Démocratie moutonnière vue par Salah Elayoubi. (Source : musique.arabe.over-blog.com)

Démocratie moutonnière vue par Salah Elayoubi. (Source : musique.arabe.over-blog.com)

« Tu n’es pas un patriote toi ! » me reprochent certains esprits étroits qui ne perçoivent que la superficialité des choses. Le patriotisme, un terme profondément galvaudé dans mon pays. Toutes les idées ou positions contraires à la “pensée unique” celle du pouvoir, sont perçues comme ce que Sékou Touré appelait dans les années 70 contraire à « la classe peuple ». Alpha Condé, l’actuel président de la Guinée n’est ni socialiste, ni communiste, ni libéral, il est simplement un « improvisionniste », autrement dit, un président sans aucune visibilité sur un quelconque programme de développement.

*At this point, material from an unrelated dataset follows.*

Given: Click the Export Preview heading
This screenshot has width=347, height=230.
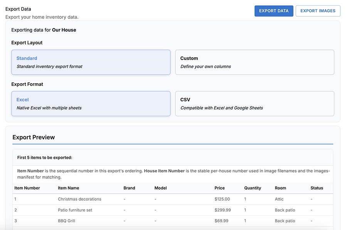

Dans un environnement politico-médiatique où les faits divers ont plus d’échos que les programmes d’éducation ou de santé, il va s’en dire qu’Alpha Condé tire son épingle du jeu. Quelle alternative alors ? Avec une opposition piégée dans ses compartiments ethnico-régionalistes, elle est plutôt une chance pour le pouvoir qu’un obstacle car elle contribue et alimente les débats qui sont en déphasage avec les préoccupations des guinéens. L’armée ? Jamais je ne miserais sur elle. Tout coup d’Etat militaire est un recul démocratique. La jeunesse ? Quelle jeunesse ? Celle qui se laisse manipulée par des politiques à coup de billets de banque ? Les potentialités démagogiques de ce pays sont consternantes. Sur qui compter alors ? Point de réponse et c’est inquiétant. La lecture faite par la fameuse communauté internationale est malheureusement biaisée ou sciemment orientée. Mais, je ne ramène pas ici ce traditionnel discours réactionnaire truffé de clichés sur la coopération Nord-Sud. Aujourd’hui l’enjeu est d’offrir à nos populations des conditions de vie décente et pour ce faire le leadership politique doit être repensé. Reprendre l’initiative, le peuple burkinabé vient de donner l’exemple.